The patients' mean age was 32 years and their mean disease duration was 7 years. Of the 56 patients, 27 had secondary progressive disease, 10 had primary progressive, 18 had relapsing-remitting disease, and 1 had progressive-relapsing disease. Their mean EDSS (Expanded Disability Status Scale) score was 6.
All patients underwent the BEAM conditioning regimen before surgery. This regimen consisted of high-dose BCNU (carmustine) at 300 mg/m2 on day 6 before the stem cell transplant; etoposide at 200 mg/m2, cytarabine at 200 mg/m2 from day 5 to day 2 before transplant, and melphalan 140 mg/m2 on the day before transplant (Exp. Hematol. 2008;36:922–8).
Patients tolerated the conditioning and transplant very well, said Dr. Shevchenko of the Pirogov National Medical Surgical Center, Moscow.
Neutropenic fever occurred in 52%; thrombocytopenia in 50%; transient increases in liver enzymes in 46%; and enteritis in 18%. There were no transplant-related deaths.
Clinical improvement (defined as a decrease on the EDSS score of at least 0.5 points) occurred in 27 patients, and stabilization occurred in 17 patients, Dr. Shevchenko said. The published study noted that nine patients had “dramatic improvement.”
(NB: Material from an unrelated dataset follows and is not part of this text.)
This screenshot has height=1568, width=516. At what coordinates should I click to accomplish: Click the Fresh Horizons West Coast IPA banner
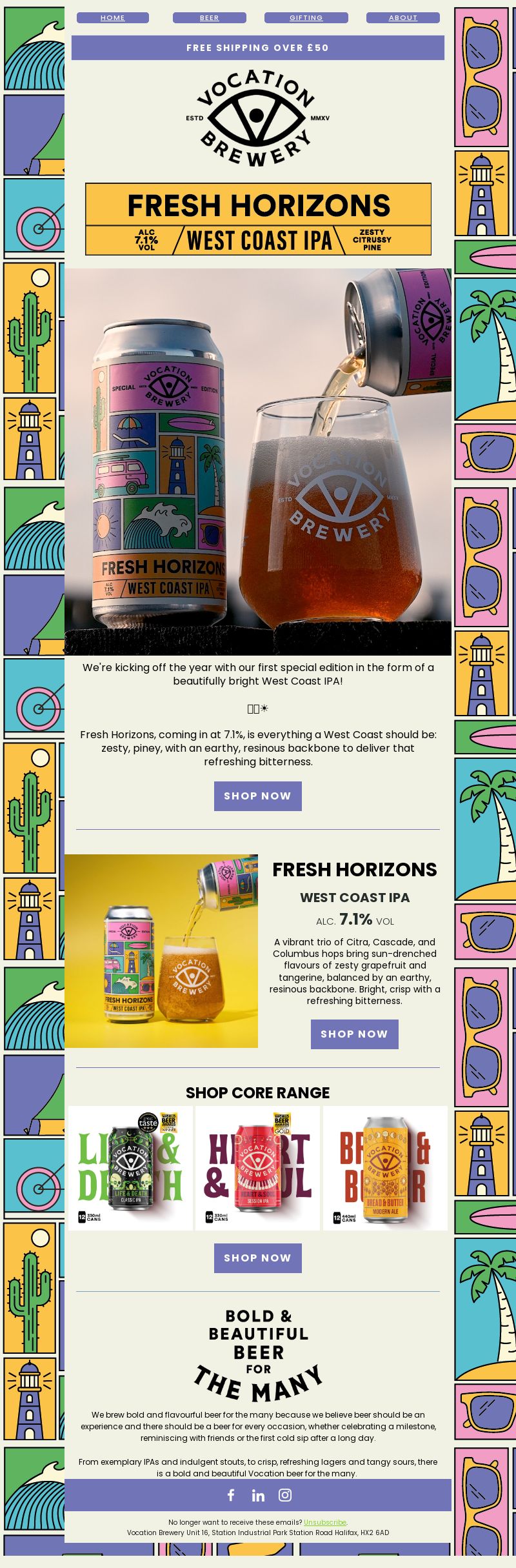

One patient with secondary progressive disease and another patient with relapsing-remitting disease worsened within 6 months of the transplant but then stabilized during follow-up.
MR imaging results were available for 37 patients. Of these, 16 had active lesions at baseline, and all of these became inactive during follow-up. Of the 21 patients without active lesions at baseline, 20 remained inactive and one developed an active lesion.
There was one death, the paper noted. This patient, with secondary progressive disease, deteriorated 12 months after transplantation. About 4 years after the procedure, she developed acute promyelocytic leukemia and died of a cerebral hemorrhage.